Here in the Bay Area, there’s no mistaking that the real estate market is on a sharp rebound. Thousands of buyers and investors have taken notice. Since plenty of stories abound about investors making big money on real estate in the past few years, many first-time investors are diving in. As I specialize in working with property investors, here are the top five mistakes that I see investors make:
1. Buying properties in unfamiliar markets
This is a very common mistake, one that speaks to the low-hanging fruit nature of novice investing in any asset class. If you don’t know where to start, you tend to go with whatever your neighbor or somebody on TV tells you. It’s not a good or bad idea — it’s just higher risk when you can least afford it. The headlines are always attractive, but if you don’t know the market, you don’t know if you’re getting one of those advertised deals. You can be in the exact same market as the winners and end up in a dump that happens to be on the wrong side of the street.
2. Underestimating expenses
Real estate is a complex asset class. That complexity offers opportunities for the experienced and pitfalls for the novice. As an investment category, there are a large number of possible expenses that a first-time investor would not be aware of or know how to properly calculate. Just on taxes alone, there are transfer, supplemental, and property taxes. On the often touted foreclosure deals, there could be hidden liens, litigation, or undisclosed structural issues. Usually, these unknown expenses are learned through expensive trial-and-error, the same process that real estate brokers and their salespersons go through on a daily basis.
3. Accepting negative cash flow
Less common than in the boom days, first-time investors still think that investing in pricey California means they have to accept no cash flow and even put money in to support the investment. These investors hope that appreciation returns will offset the negative cash flow and bail out the investment in the long run. Often, this means they’re investing in “good” school districts and in nice single family homes. While it is possible to make money in the long run with this approach, the overall return would be less than that of a positive cash flowing property, which would also appreciate.

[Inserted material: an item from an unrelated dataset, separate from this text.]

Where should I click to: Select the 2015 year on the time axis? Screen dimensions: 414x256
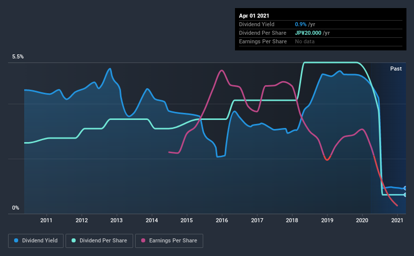[187, 220]
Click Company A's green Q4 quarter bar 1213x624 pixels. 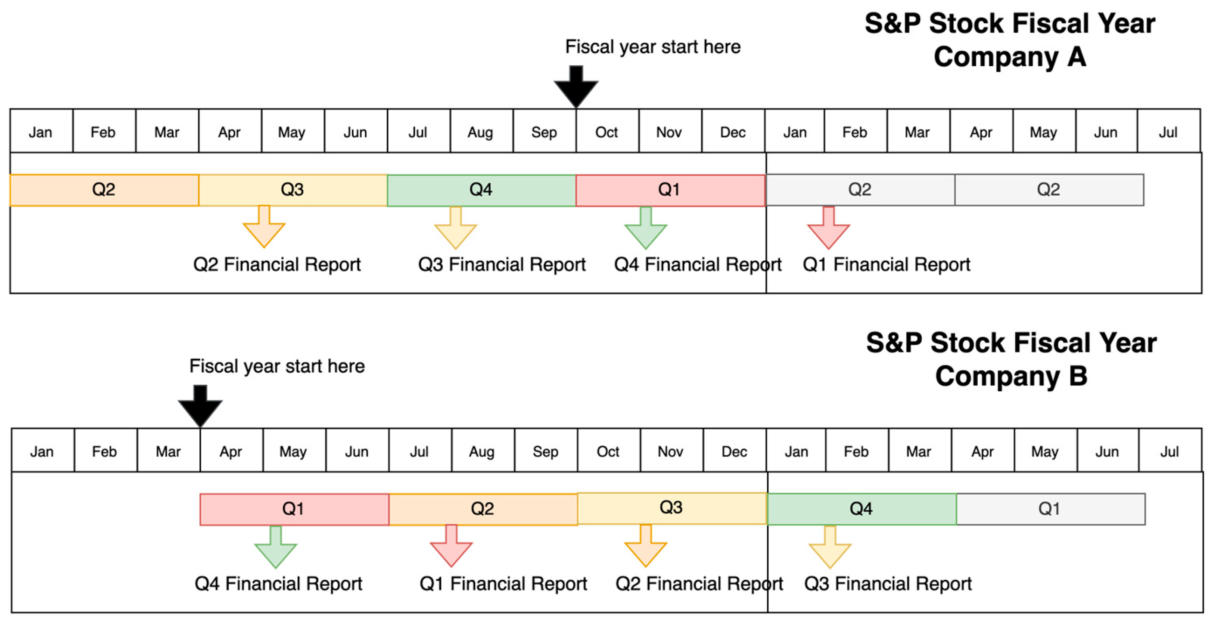(481, 190)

4. Underestimating the competition
Unlike competing with other home buyers, competing with property investors is a whole new game. Many property investors do it professionally and they know all the tricks of the trade. They’re well prepared with their finances and have a experienced team of lenders, lawyers, and contractors. So, just because a property is a distressed short sale or bank-owned unit, it doesn’t mean you can instantly capture the discount by bidding at the below-market list price. Winning deals, especially in the currently hot real estate environment, takes effort and a bit of old fashioned cunning.

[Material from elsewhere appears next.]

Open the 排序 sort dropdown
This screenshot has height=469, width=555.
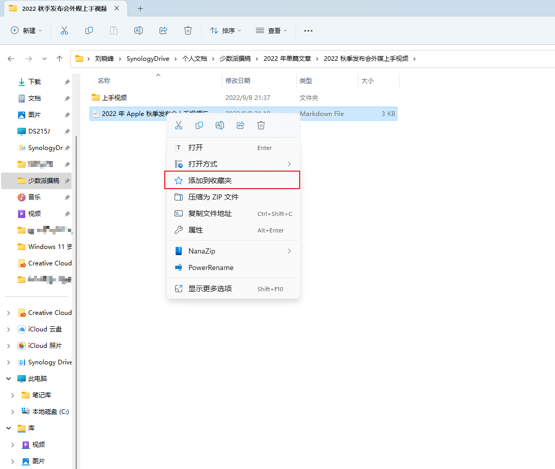coord(225,30)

5. Going without an Investment Realtor
This is probably the most serious mistake. Yes, it seems elementary to just buy and rent a property, but that’s the 30,000 foot perspective. Success in property investing depends on proper execution on every step of the process — understanding market conditions, finding the right deals, winning those deals, making the profitable improvements, getting the right tenants, and managing the property. If you go on your own, there are dozens of ways to make a costly mis-step. Even if you work with a regular buyer agent, you’re still left with figuring out how to deal with the property after you’ve purchased it. Regular buyer agents just want to sell you the property and have no accountability for delivering the rental returns. It’s very easy to sit six months or more on a vacant property without the right management. Flipping property is a whole other story, with even more challenges.
So if you’re considering becoming a property investor, make sure you’re educated on these issues or have the right guidance along the way. If you need help in the Bay Area or have any questions, drop me a line (650-275-2594) or send me an email (firstname.lastname@example.org)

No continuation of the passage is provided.